**DIRECTIVE 1:** In the rows further down, quote the stretch that opens with the line containing "Task: Click the Zika progress end circle" and closes with the line containing "[x=291, y=103]", including both of those lines.

**PROVIDED PASSAGE:**
+===+
Essay Rhetorical Question Examples

Definition of Rhetorical Question

A rhetorical question is a question that is asked not to get an answer, but instead to emphasize a point. The word “rhetorical” signifies that the question is meant as a figure of speech. Though no answer is necessary for rhetorical questions, they are often used to elicit thought and understanding on the part of the listener or reader.

Rhetorical questions can work in several different ways, though the definition of rhetorical question remains the same. A rhetorical question may be intended as a challenge for which there is no answer or for which the answer is very difficult to come across. On the other hand, some rhetorical questions have such obvious answers that they are meant to emphasize how obvious the answer to a previous questions was. For example, if person A asked person B, “Are you going to John’s party?” and person B was definitely going, he might respond “Is rain wet?” Rhetorical questions can also raise doubt, such as in, “All was calm. Or was it?”

Common Examples of Rhetorical Question

There are many examples of rhetorical questions in famous speeches. Orators often use rhetorical questions to emphasize an important point or to prompt listeners to imagine the answer. One of the most famous examples of this strategy is from Sojourner Truth’s speech “Ain’t I a woman?”:

That man over there says that women need to be helped into carriages, and lifted over ditches, and to have the best place everywhere. Nobody ever helps me into carriages, or over mud-puddles, or gives me any best place! And ain’t I a woman? Look at me! Look at my arm! I have ploughed and planted, and gathered into barns, and no man could head me! And ain’t I a woman? I could work as much and eat as much as a man – when I could get it – and bear the lash as well! And ain’t I a woman? I have borne thirteen children, and seen most all sold off to slavery, and when I cried out with my mother’s grief, none but Jesus heard me! And ain’t I a woman?

–Sojourner Truth, speech delivered at 1851 Women’s Convention in Akron, Ohio

Rhetorical questions can also be used humorously. The character of Chandler on the TV show Friends often used rhetorical questions as his main source of humor:

Rachel: Guess what, guess what?
Chandler: Let’s see, the fifth dentist caved, now they all recommend trident?

Joey (making fun of Chandler): I’m Chandler. Could I BE wearing any more clothes?

We also use rhetorical questions in common speech, such as the following statements:

  • Sure, why not?
  • Who knew?
  • Does it look like I care?
  • Are you kidding me?
  • Do birds fly?
  • Is the sky blue?

Significance of Rhetorical Question in Literature

When used in literature, rhetorical questions may signify that a character is having a dialogue with himself or herself, and considering different options. In the famous speech from Shakespeare’s Hamlet, Hamlet begins “To be or not to be – that is the question.” In this case, Hamlet is sincerely weighing the benefits and costs of staying alive. (Note that not all rhetorical questions end with a question mark, as in this case). Rhetorical questions may also prompt the reader to further consider different theoretical possibilities, such as in Example #4 below.

Examples of Rhetorical Question in Literature

Example #1

JULIET: Tis but thy name that is my enemy;
Thou art thyself, though not a Montague.
+===+
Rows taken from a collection

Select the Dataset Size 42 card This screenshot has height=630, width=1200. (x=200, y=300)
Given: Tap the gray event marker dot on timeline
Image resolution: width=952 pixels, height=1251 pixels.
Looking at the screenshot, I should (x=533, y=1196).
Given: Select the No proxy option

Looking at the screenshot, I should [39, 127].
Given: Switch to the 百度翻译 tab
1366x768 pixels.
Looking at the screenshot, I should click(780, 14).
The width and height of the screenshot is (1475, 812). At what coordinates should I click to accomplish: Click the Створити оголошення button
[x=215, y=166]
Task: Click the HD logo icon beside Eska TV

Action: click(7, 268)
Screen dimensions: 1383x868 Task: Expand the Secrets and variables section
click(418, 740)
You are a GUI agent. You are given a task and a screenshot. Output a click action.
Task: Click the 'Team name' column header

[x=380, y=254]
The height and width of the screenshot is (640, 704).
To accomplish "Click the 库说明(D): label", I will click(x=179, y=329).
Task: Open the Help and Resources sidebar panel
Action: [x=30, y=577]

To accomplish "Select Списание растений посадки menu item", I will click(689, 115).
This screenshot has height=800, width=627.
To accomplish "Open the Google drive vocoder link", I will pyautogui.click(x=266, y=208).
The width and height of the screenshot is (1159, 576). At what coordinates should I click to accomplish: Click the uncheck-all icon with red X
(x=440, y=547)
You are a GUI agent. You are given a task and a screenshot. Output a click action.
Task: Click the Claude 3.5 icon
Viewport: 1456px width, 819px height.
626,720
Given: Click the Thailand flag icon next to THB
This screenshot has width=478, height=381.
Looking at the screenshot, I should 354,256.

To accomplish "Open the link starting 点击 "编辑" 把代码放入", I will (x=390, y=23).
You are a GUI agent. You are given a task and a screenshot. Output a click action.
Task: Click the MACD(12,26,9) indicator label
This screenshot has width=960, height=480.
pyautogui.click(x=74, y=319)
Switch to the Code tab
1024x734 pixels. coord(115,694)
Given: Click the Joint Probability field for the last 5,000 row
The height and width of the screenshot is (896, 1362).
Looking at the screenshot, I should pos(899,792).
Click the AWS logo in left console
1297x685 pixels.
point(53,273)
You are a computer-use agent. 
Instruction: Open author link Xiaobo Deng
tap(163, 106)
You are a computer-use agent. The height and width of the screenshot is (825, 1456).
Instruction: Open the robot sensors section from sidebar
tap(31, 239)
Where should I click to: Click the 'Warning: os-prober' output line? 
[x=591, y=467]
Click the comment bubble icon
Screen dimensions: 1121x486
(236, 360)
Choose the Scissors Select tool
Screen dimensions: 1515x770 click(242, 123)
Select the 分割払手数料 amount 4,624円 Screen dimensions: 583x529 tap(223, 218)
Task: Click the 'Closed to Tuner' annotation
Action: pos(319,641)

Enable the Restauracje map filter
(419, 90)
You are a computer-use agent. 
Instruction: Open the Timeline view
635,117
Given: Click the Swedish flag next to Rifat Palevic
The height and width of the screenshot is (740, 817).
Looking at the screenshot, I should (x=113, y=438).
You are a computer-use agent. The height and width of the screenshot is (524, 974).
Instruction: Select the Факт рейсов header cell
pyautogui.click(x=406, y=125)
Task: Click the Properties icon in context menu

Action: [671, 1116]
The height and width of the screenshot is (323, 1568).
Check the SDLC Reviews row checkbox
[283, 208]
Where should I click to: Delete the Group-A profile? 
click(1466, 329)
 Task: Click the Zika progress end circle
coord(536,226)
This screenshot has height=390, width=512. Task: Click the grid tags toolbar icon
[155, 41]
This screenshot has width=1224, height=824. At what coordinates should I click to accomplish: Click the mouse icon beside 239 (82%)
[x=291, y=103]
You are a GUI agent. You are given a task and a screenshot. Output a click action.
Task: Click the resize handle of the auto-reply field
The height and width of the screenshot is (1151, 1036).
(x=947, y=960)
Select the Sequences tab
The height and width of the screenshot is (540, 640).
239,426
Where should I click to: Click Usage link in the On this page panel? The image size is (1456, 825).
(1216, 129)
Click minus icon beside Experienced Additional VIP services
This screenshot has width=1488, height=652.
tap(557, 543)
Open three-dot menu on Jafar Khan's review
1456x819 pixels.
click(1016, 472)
+===+
**DIRECTIVE 2:** Pick up the essay on rhetorical questions right after its last line and keep writing it.

**REPLY 1:**
 Task: Click the Zika progress end circle
coord(536,226)
This screenshot has height=390, width=512. Task: Click the grid tags toolbar icon
[155, 41]
This screenshot has width=1224, height=824. At what coordinates should I click to accomplish: Click the mouse icon beside 239 (82%)
[x=291, y=103]

**REPLY 2:**
What’s Montague? it is nor hand, nor foot,
Nor arm, nor face, nor any other part
Belonging to a man. O, be some other name!
What’s in a name? that which we call a rose
By any other name would smell as sweet…
(Romeo and Juliet by William Shakespeare)

Shakespeare used many rhetorical questions in his plays and poems. In these rhetorical question examples, Juliet wonders aloud the meaning of a name. She is not asking for an answer, but instead emphasizing the frustration she has that it is only a name that separates her from her greatest love.

Example #2

Yossarian attended the education sessions because he wanted to find out why so many people were working so hard to kill him. A handful of other men were also interested, and the questions were many and good when Clevinger and the subversive corporal finished and made the mistake of asking if there were any.
“Who is Spain?”
“Why is Hitler?”
“When is right?”

(Catch-22 by Joseph Heller)

This example of rhetorical question is meant to highlight the absurdity of war. The character of Clevinger asks if there are any questions, and the soldiers in Yossarian’s troop ask questions for which there are no answers. They do this to irritate the men who are higher in command, but also to bring attention to the fact that nothing ever really makes sense during wartime, and the reality of their lives is just as absurd as their questions.

Example #3

`Take some more tea,’ the March Hare said to Alice, very earnestly.
`I’ve had nothing yet,’ Alice replied in an offended tone, `so I can’t take more.’
`You mean you can’t take less,’ said the Hatter: `it’s very easy to take more than nothing.’
`Nobody asked your opinion,’ said Alice.
`Who’s making personal remarks now?’ the Hatter asked triumphantly.

(Alice in Wonderland by Lewis Carroll)

Lewis Carroll used many rhetorical devices in Alice in Wonderland, especially when Alice encounters the Mad Hatter. In this rhetorical question example, the Mad Hatter says “Who’s making personal remarks now?” to insinuate that Alice is being the rude one of the group.

Example #4

What happens to a dream deferred?
Does it dry up
like a raisin in the sun?
Or fester like a sore—
And then run?
Does it stink like rotten meat?
Or crust and sugar over—
like a syrupy sweet?
Maybe it just sags
like a heavy load.
Or does it explode?

(“Harlem” by Langston Hughes)

The many rhetorical questions in Langston Hughes’s poem “Harlem” ultimately ask the reader to consider the possible implications of the primary question—“what happens to a dream deferred?” The reader may consider dreams deferred in his or her own life and compare the different metaphors with their own experiences.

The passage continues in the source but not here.